I'm so proud of this song and I think it's probably the best one on the album. Certainly the most ambitious. The lyrics are fantastic and mean so much to me. The musical element is so absurd sounding. And feels so honest to me too. It feels like the perfect culmination of all my influences in music. I have a list of them actually: Lewis Evans' sax in "Haldern" on the vocal honks, Marty Robbins' haunting, descending "Big Iron" harmonies on the 2nd verse vocal harmonies. Steve Reich and Sufjan Stevens on the trumpet. "Some Velvet Morning" by Nancy Sinatra and Lee Hazlewood for the bowed-to-plucking bass after the intro. "Aguas de Marco" by Elis & Tom. The soaring climax of "Son para Ti" by Sierra Maestra. Let Down by Radiohead, how the 2nd guitar holds off at the end til the last possible moment, and the vocals. "American Dream" by LCD Soundsystem on the aesthetic and structure. The vocal harmonies in "No More Runnin" by AnCo. "Tell Me What I Don't Know" off Atrocity Exhibition, specifically the whistle in the chorus. The string glissando down to that low note in "River Man" by Nick Drake. Also the same kind of thing in Penny Lane at the final verse. "Skinny Love" for "brassiere", and "Creature Fear" for the structure, partly. The bridge of "Devil In A New Dress", how the drums hold off so long. These are all my favorite songs of all time. "Half of my life" also came from Radiohead. Daydreaming.
First ever demo of BFHE:
("Bad Things Can Happen", February 16th, 2017)
There's some other stuff going on in this recording that I guess didn't stick. Lyrical themes are somewhat similar, interestingly.
Here's another attempt from a couple months later:
("Combine With 'moon'?", May 23, 2017) ["moon" AKA "Snowplow"...]
After this the part was abandoned and not returned to until late in 2019:
("From old recording 'bad things will happen'", October 2, 2019)
Chorus progression, lyrics, and melody written a couple days later:
("New Recording 57", October 7, 2019)
"Call you again" line, some verse melody, and the title assigned the following month:
("Blue faced honey eater possible vocal melody", Nov 23, 2019)
Abandoned for a few months and still trying to figure out the melody:
("Blue faced melody maybe final", March 13, 2020)
Two "possible bridges" from later in 2020, the latter of which became the E F# progression in the final recording:
("Blue-faced honeyeater possible bridge", October 7th, 2020)
("Blue-faced honeyeater possible bridge / Ending", October 8th, 2020)
I don't have any voice memos past this point so I must have made the jump to Pro Tools then.

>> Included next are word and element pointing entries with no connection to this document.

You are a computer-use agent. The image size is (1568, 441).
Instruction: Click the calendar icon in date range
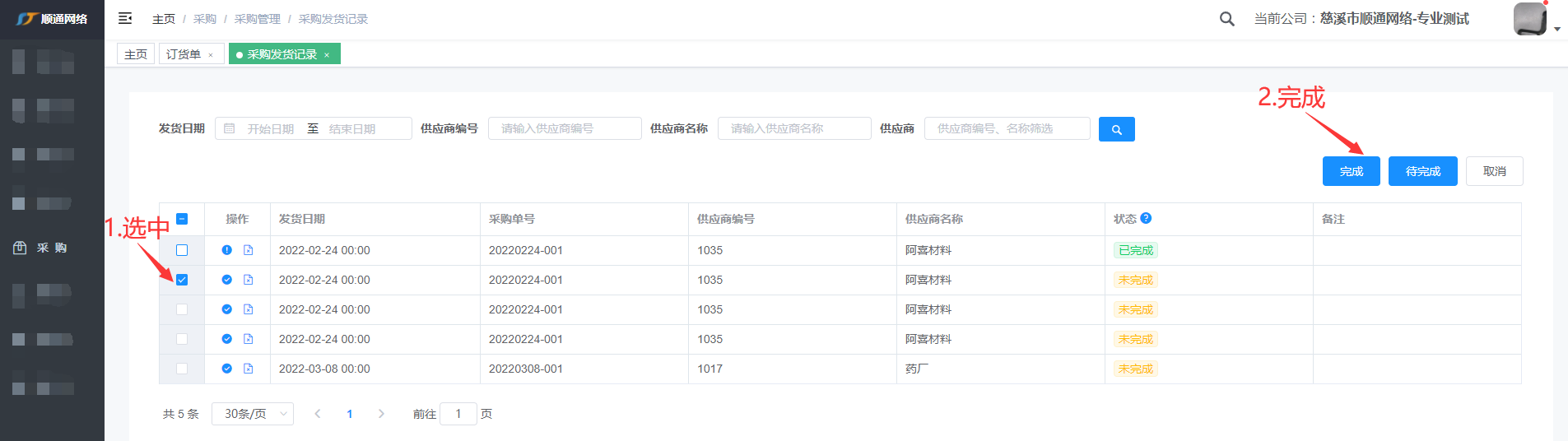230,129
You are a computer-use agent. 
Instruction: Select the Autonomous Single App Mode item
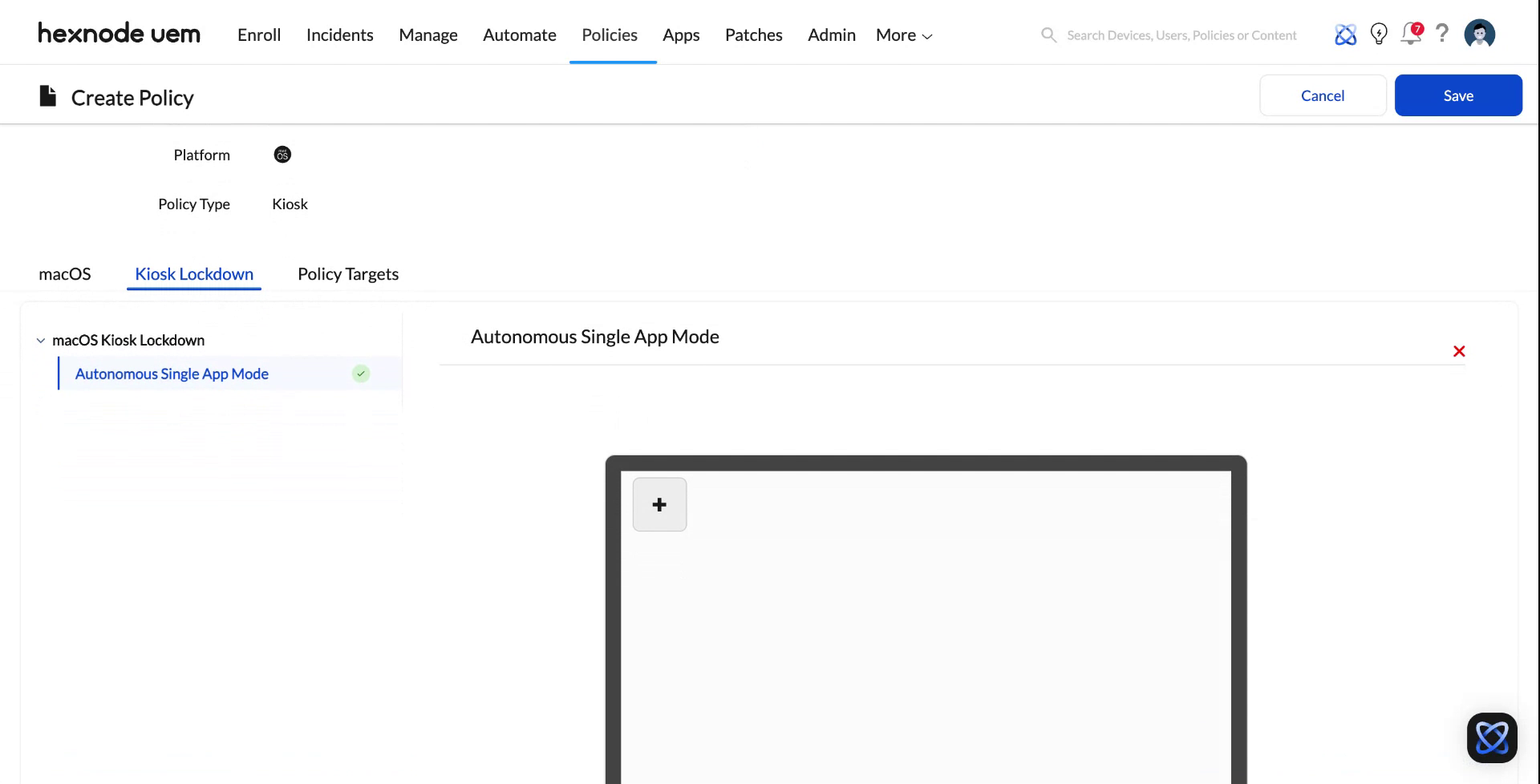tap(172, 374)
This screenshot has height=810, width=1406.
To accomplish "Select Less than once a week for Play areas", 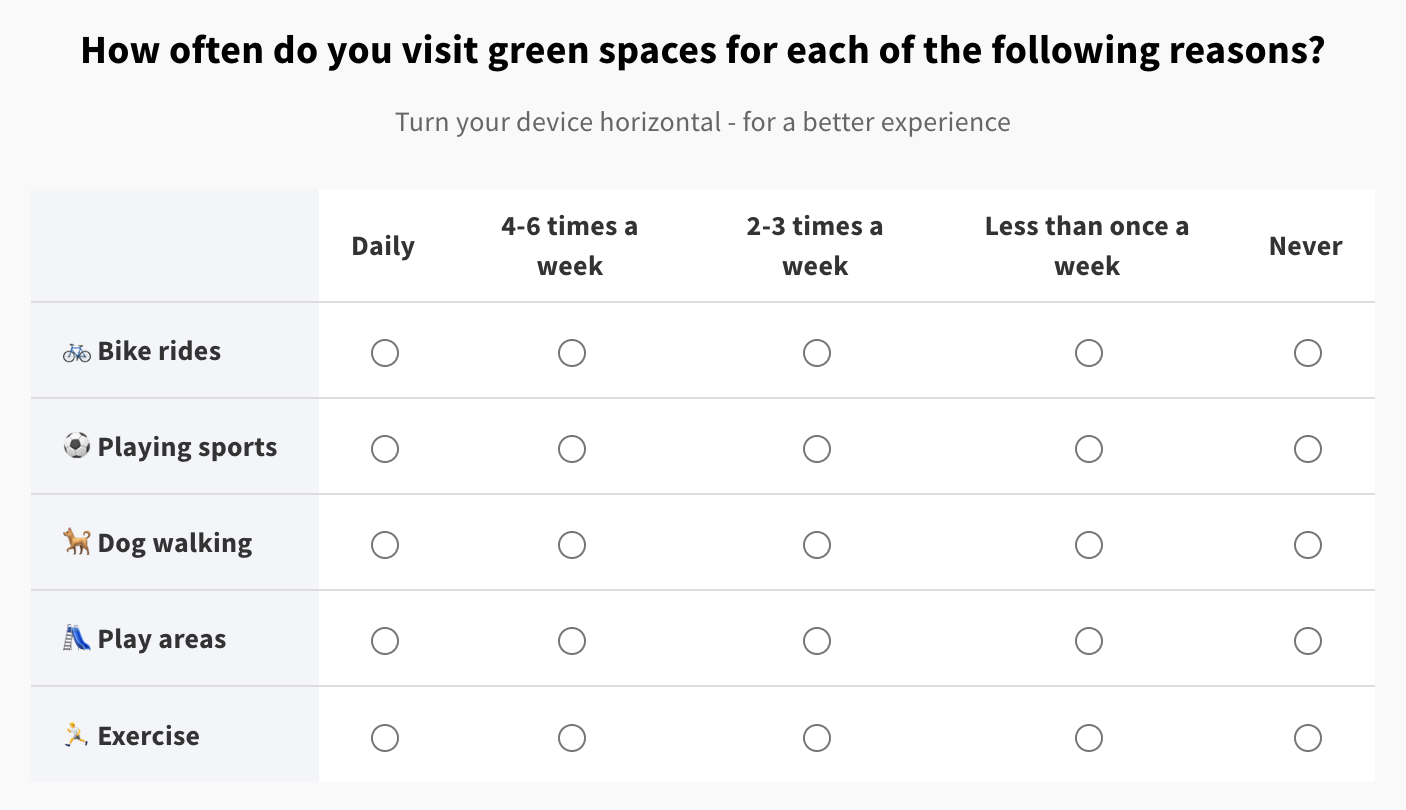I will [x=1089, y=641].
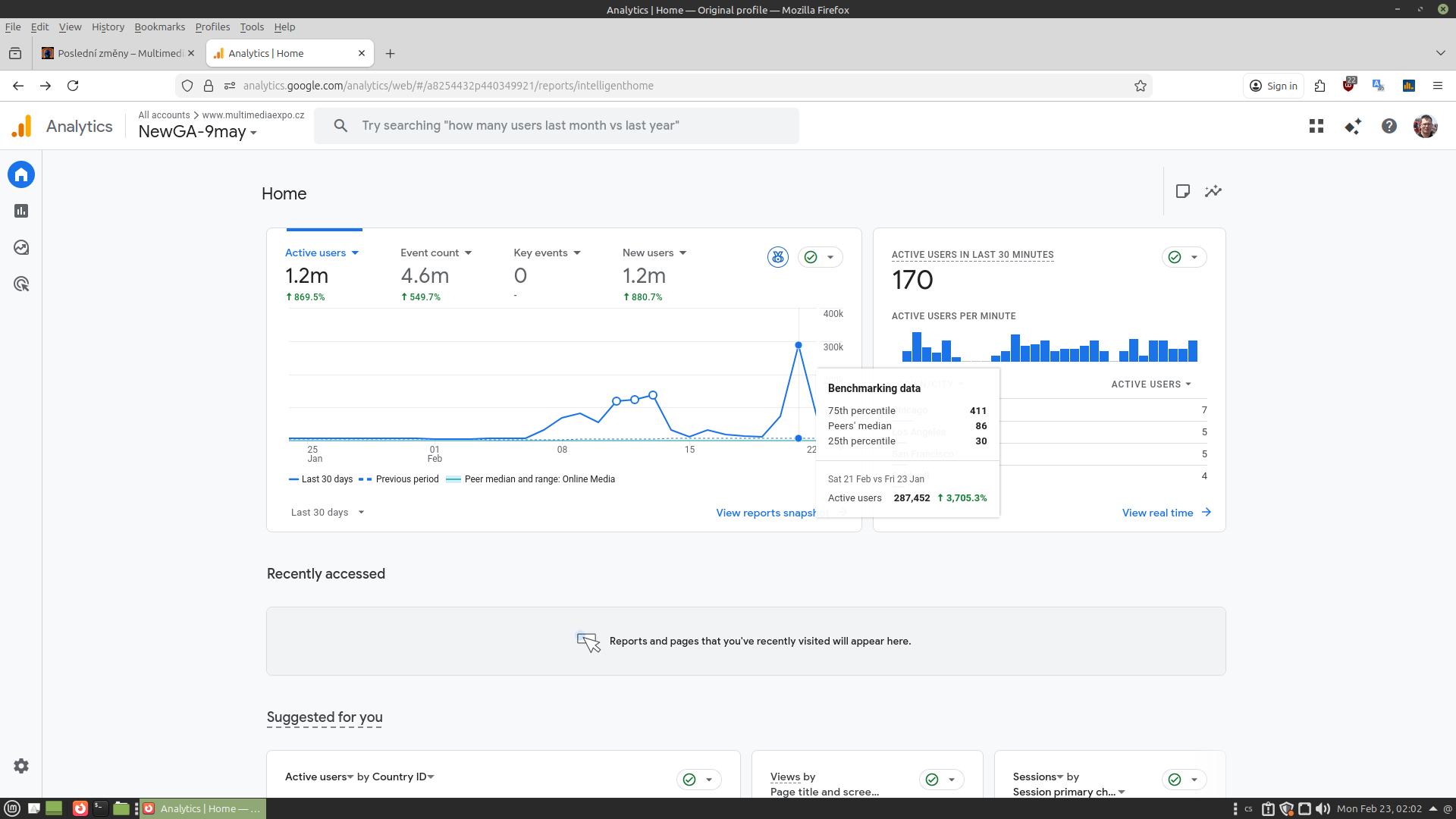1456x819 pixels.
Task: Click the Help question mark icon
Action: click(x=1389, y=127)
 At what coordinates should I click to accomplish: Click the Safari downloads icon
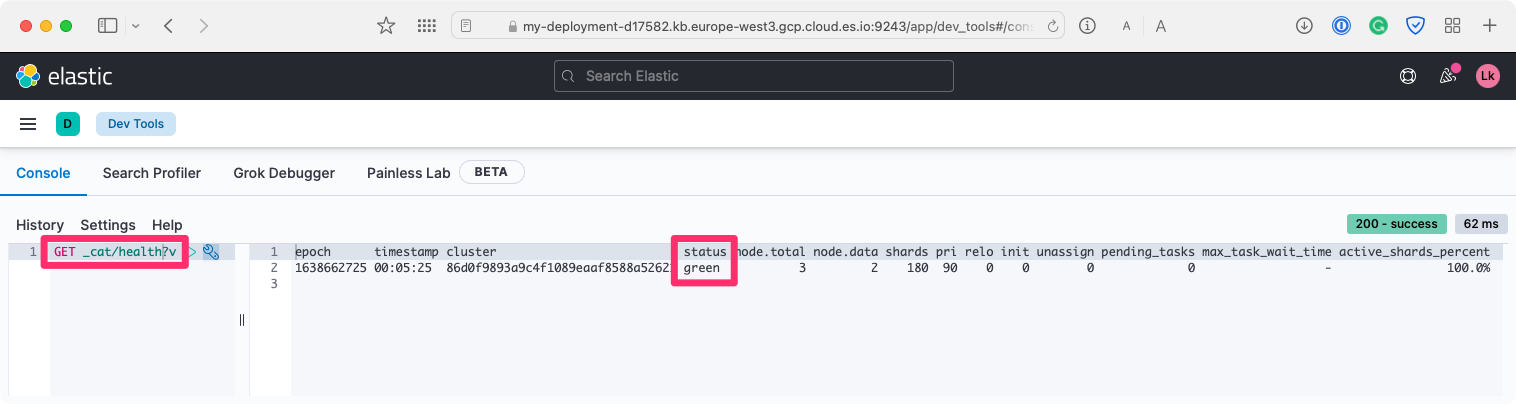[x=1304, y=26]
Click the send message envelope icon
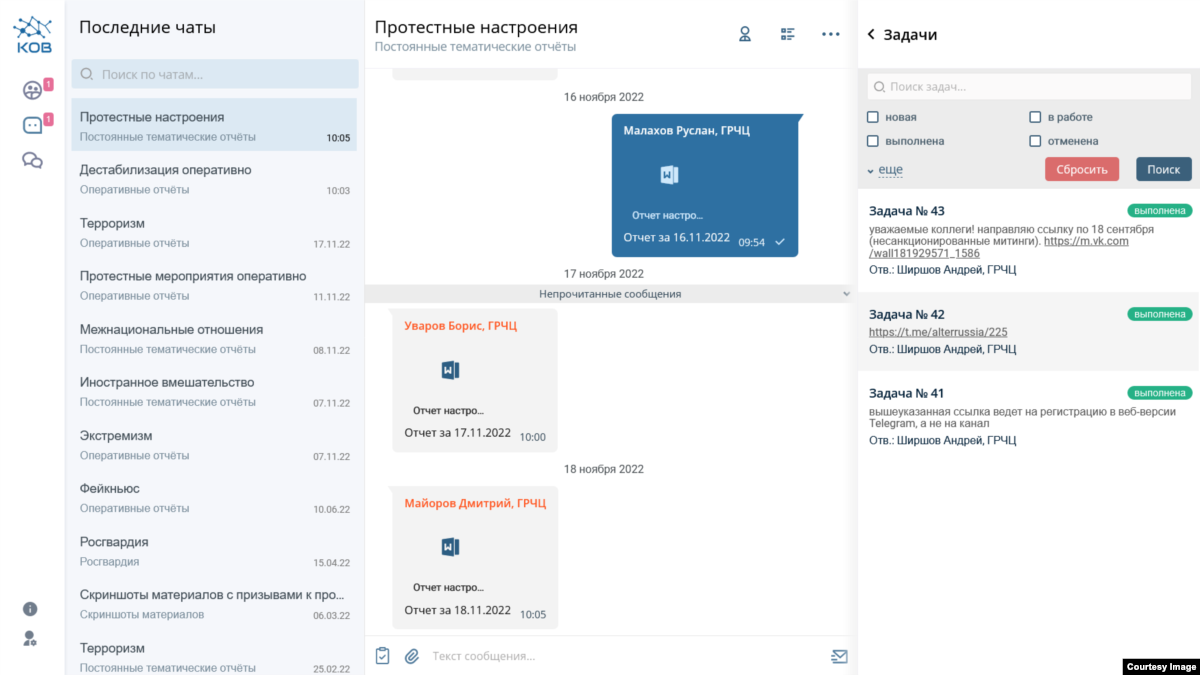The image size is (1200, 675). 838,656
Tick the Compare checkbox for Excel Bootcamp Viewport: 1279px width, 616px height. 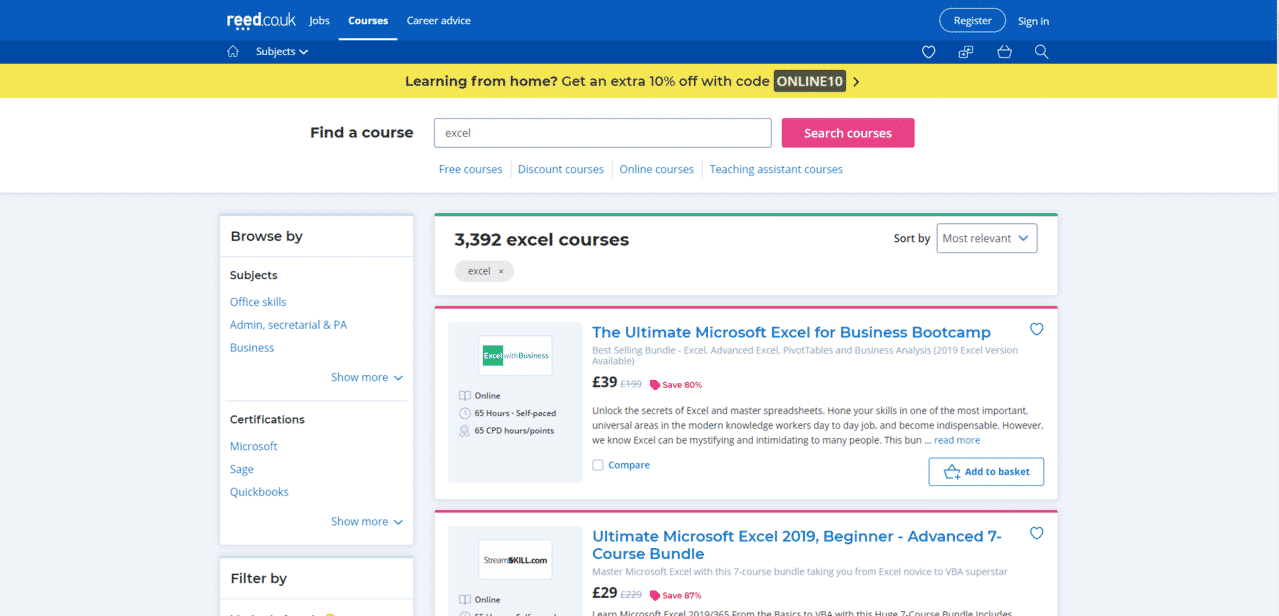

The earliest bounce from Pro Tools I have is May 6th, 2021. It's very spare. There's only guitar, vocals, piano, papers, and breathing:
The next bounce, from March of 2022, is much more filled out. There's added percussion, vocal harmonies, voice memo samples, some strings, and an attempt at a bass arrangement:
And by September the song was basically finished:
The only real compositional difference between this recording above and the final one is some more extra percussion I added later, and the string arrangement for the 2nd verse, which had stumped me for a while. What I had was too lounge-y. It sounded like Pet Sounds and it was supposed to sound like In Rainbows. What I didn't realize was it needed violin.
Intro percussion solo'd:
Intro vocal harmonies solo'd:
2nd verse strings solo'd:
Personnel:
Cordoba C7
Yamaha Grand piano
Old Maggini-copy Violin
Paganini WR70 Cello
Steve's Stand-up Bass
Jupiter JTR700 Trumpet
Drumkit With Brushes
LP Mini Bongos
Tablas
Voice Memos
Small Journal
Egg Shaker
Chopsticks
Wood Box
Drum Practice Pad
Camping Flask
Small Pot
Big Pot
Rubbermaid 1.2L Tupperware
Recorded at 16bit 44.1khz
For this song I was unhappy with Alan's masters and wanted it to sound like my own mix so we just used a limiter to bring it up to volume.